MongoDB Full-text Search Default Oddities

MongoDB for full-text search on 300k items

Recently I decided to use MongoDB’s full-text search indexing feature for a dataset of about 300k products where I indexed the name of each item. On average I would say that the name fields were 200 to 300 chars and primarily simple english text. Overall I was very very impressed with the performance of MongoDB for this application - all of my test queries were easily sub-second on an EC2 t2.medium instance (which is 4 gb memory and 2 vCPUs at time of writing).

Oddly, MongoDB does ‘OR’ on multi-word queries

So there are a few oddities in the default options when it comes to MongoDB fulltext search. First, the way you specify which fields on your collection to index is different in that there can only be one full text index on each collection. So while you can index multiple fields, there is only one index you can search on per collection.

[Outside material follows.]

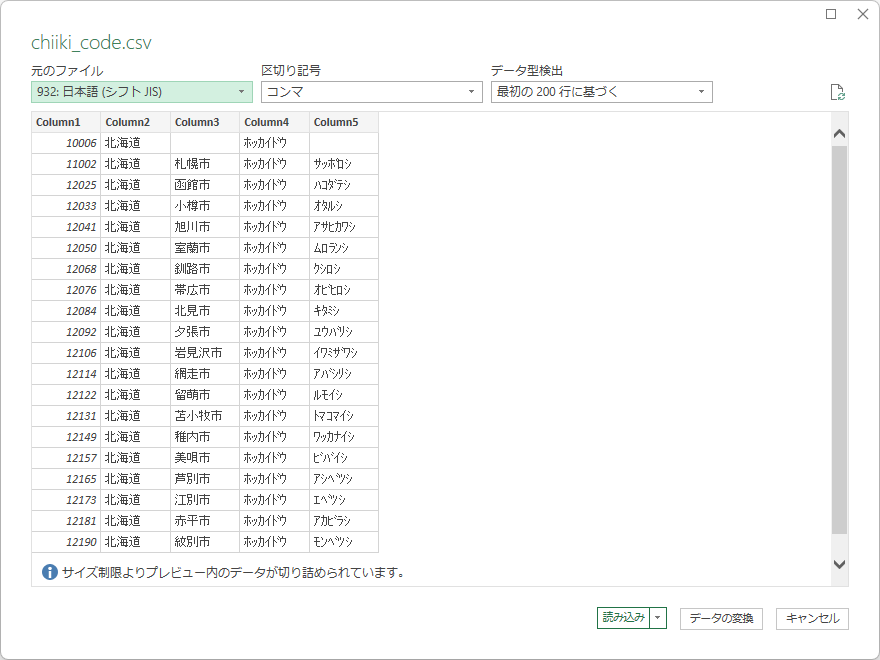
Task: Open the データ型検出 detection dropdown
Action: coord(702,91)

// I am using Mongoose with Node
// example index:
MongooseModelToIndex.index({ name: 'text' });

As eluded to in the title of this section by default when search on the text index of a collection it will do an OR on each word so if you search ‘Robots are cool’ you will probably just get a bunch of results for ‘cool’ on the first few records. The way around this is to take into account textScore and sort on this:

// Again, I'm using Mongoose with Node
MongooseModel.find(
  {
    '$text': {
      '$search': keyword
    }
  }, {
    score: {
      $meta: "textScore"
    }  
  })
  .limit(limit)
  .sort({score: {$meta: "textScore"}})
  .exec(function(err, data) {
    return cb(err, data);
});

Anyways, that’s all. Just wanted to record this peculiarity.

Written on July 31, 2015